| What the exercise asks |
From the first line of the material through the line that holds "[Unseren Facebook-Channel entdecken]", repeat each line exactly and skip any picture.

| Material for this task |

################

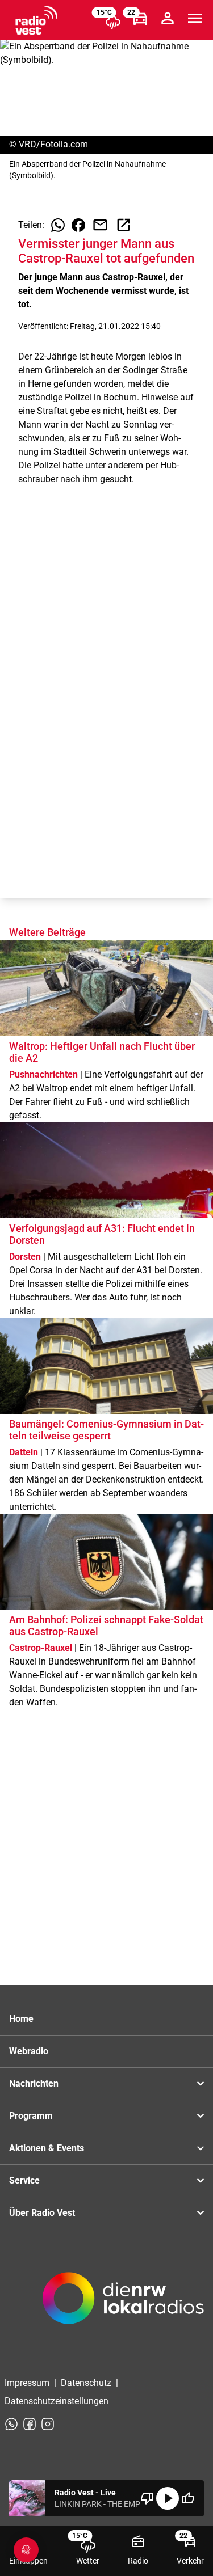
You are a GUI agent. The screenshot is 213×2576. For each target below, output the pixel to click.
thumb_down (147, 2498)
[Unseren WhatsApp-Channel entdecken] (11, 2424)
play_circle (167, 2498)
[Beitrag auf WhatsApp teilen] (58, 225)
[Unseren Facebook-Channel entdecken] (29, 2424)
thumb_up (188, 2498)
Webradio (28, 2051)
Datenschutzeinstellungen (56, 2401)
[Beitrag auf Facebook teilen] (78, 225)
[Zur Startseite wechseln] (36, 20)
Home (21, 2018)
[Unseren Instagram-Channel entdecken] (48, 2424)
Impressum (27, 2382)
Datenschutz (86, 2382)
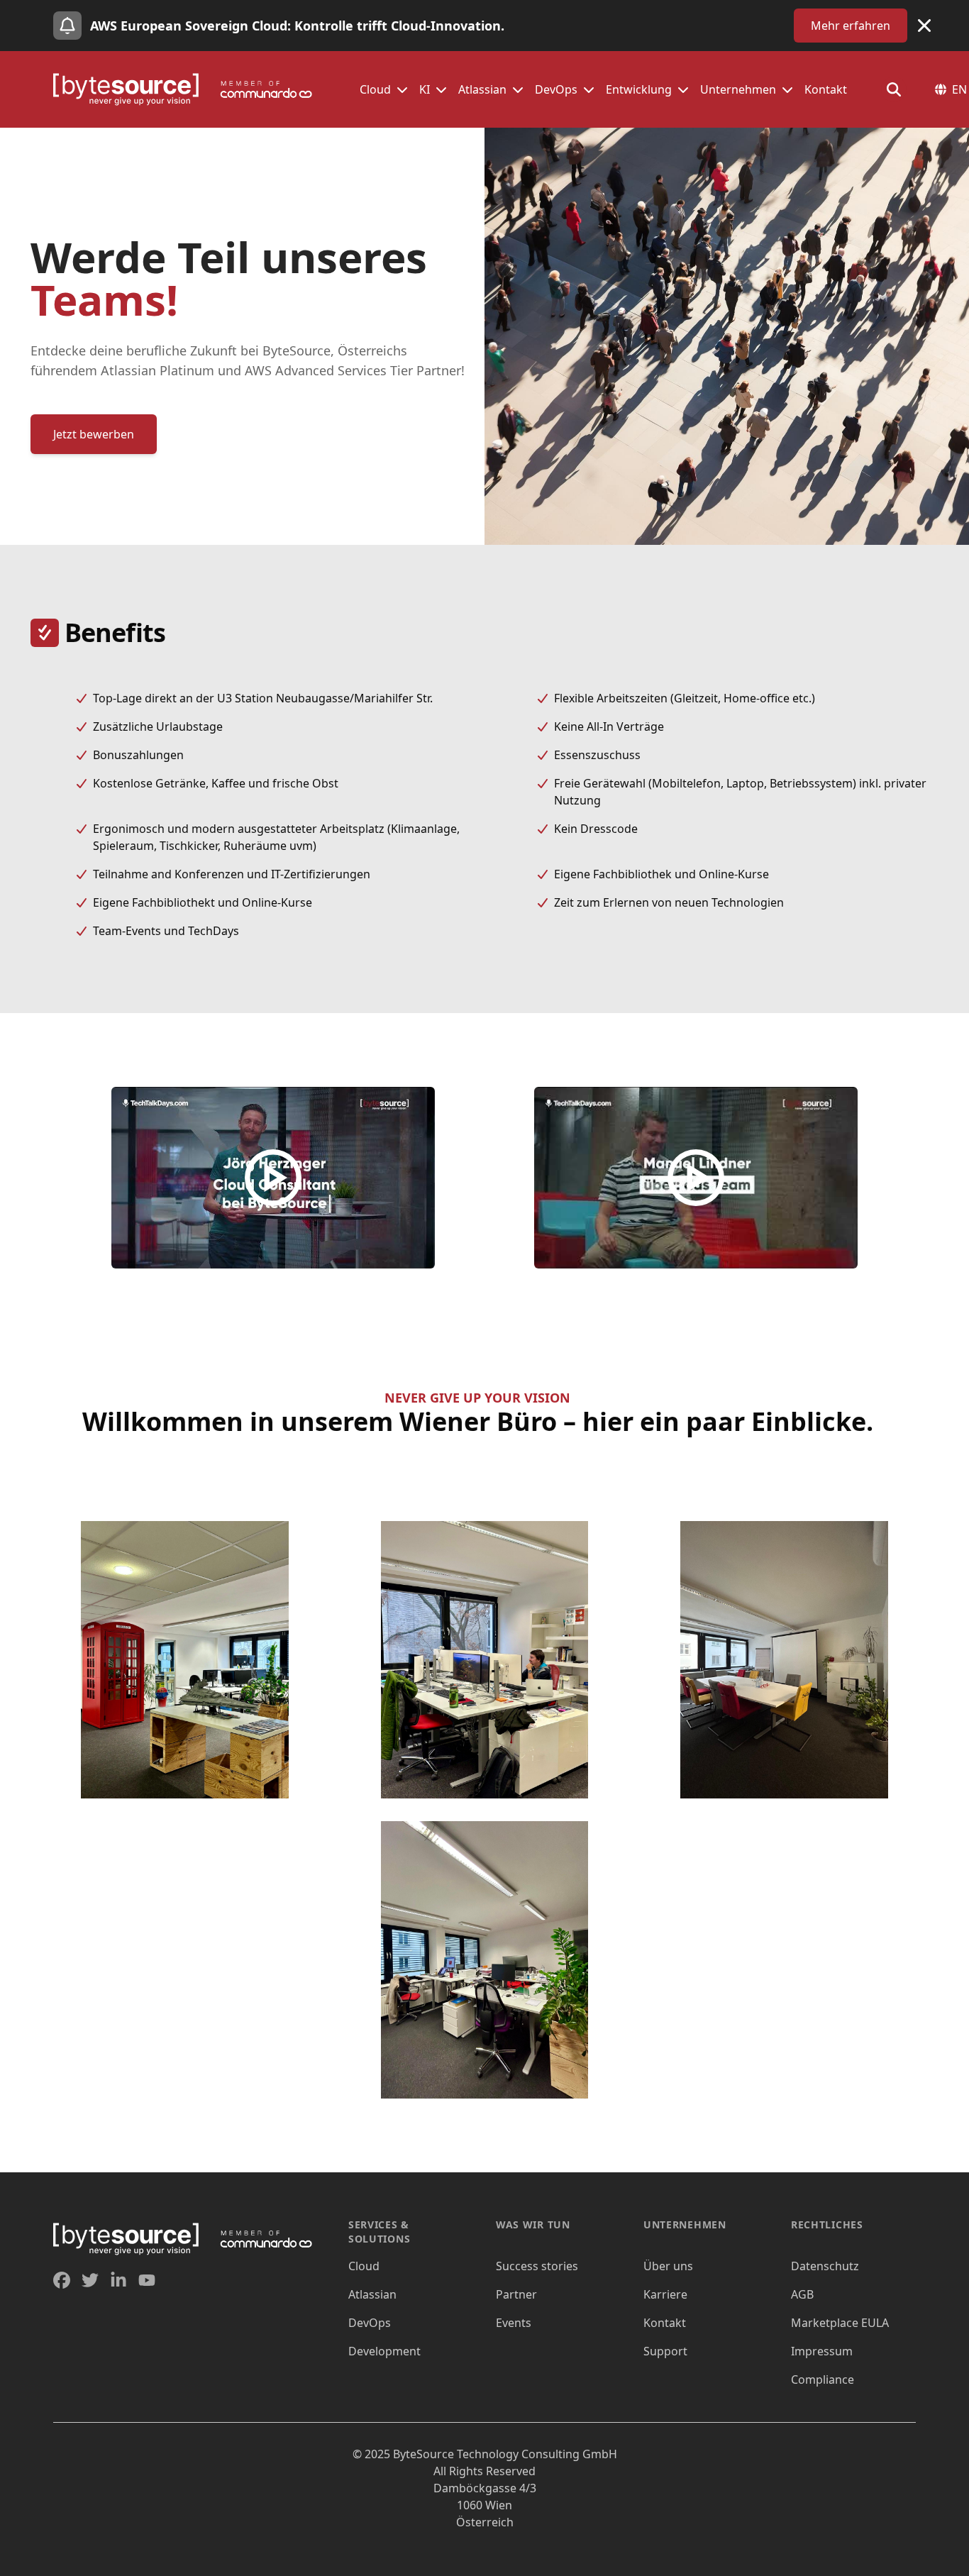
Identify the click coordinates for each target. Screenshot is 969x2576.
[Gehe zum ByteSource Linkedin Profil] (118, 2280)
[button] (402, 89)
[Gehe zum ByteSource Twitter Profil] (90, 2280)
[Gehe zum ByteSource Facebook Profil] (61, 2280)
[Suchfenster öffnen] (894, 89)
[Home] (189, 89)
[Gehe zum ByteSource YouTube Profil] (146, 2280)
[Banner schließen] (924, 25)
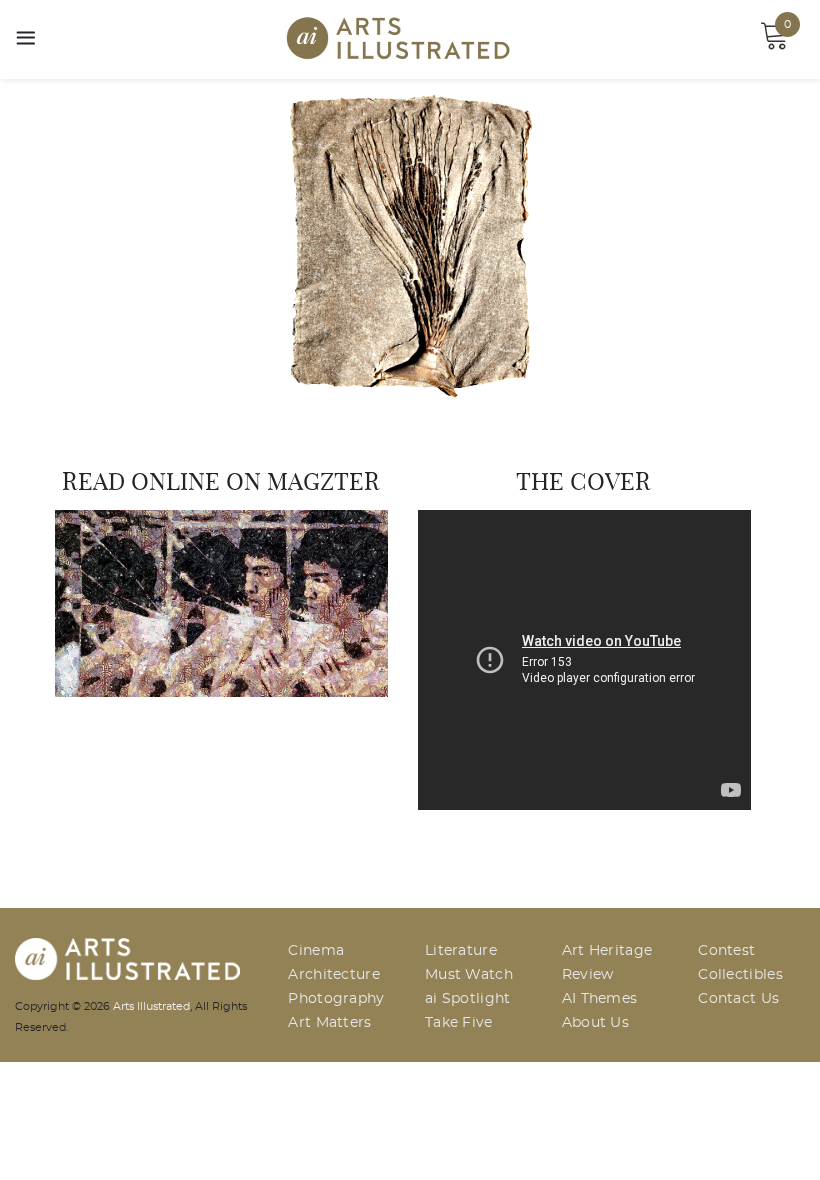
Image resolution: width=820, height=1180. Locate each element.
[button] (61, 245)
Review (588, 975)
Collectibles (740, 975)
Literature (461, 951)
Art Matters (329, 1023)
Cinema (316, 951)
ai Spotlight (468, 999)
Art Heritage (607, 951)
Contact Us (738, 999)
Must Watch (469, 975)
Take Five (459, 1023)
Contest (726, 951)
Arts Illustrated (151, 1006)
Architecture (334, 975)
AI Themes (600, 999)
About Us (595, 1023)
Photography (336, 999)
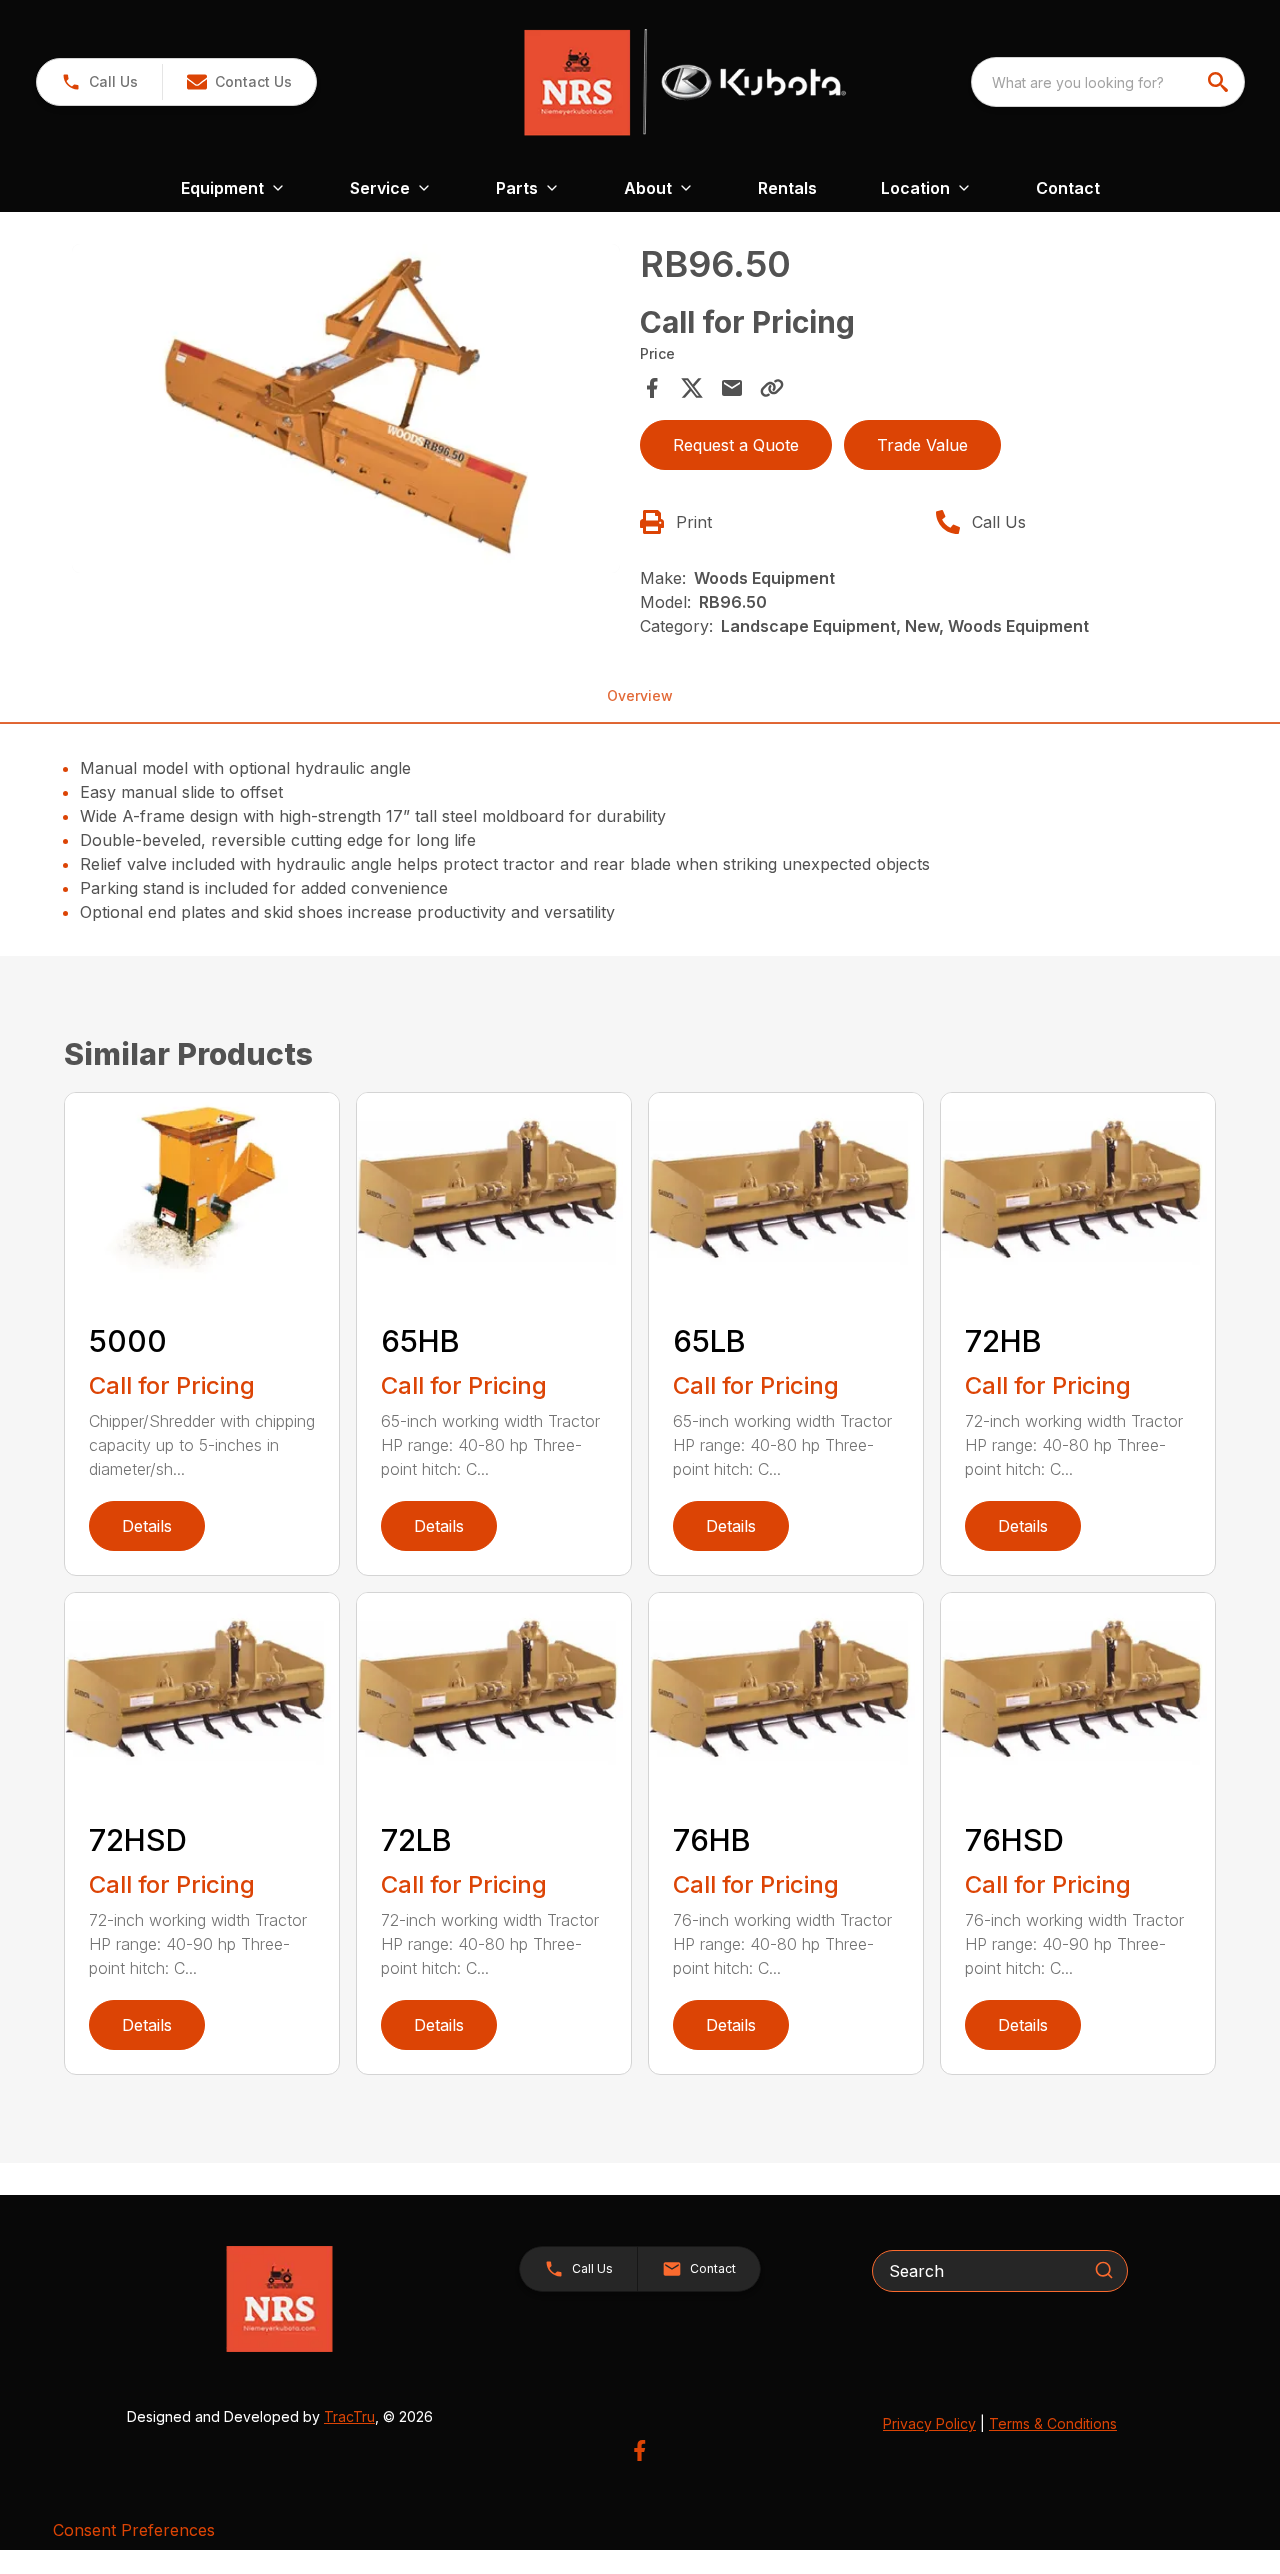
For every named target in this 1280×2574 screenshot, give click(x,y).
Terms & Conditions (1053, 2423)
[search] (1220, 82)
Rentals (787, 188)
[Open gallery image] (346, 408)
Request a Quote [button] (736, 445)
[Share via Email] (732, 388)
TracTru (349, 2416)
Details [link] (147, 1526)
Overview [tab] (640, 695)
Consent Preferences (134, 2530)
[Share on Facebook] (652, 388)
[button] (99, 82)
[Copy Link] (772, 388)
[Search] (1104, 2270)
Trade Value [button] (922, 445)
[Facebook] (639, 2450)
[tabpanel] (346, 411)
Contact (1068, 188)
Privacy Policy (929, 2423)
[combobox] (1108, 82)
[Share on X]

################

| Solution to the problem |
You are a GUI agent. The screenshot is 213×2576. For each target below, output the pixel to click.
thumb_down (147, 2498)
[Unseren WhatsApp-Channel entdecken] (11, 2424)
play_circle (167, 2498)
[Beitrag auf WhatsApp teilen] (58, 225)
[Unseren Facebook-Channel entdecken] (29, 2424)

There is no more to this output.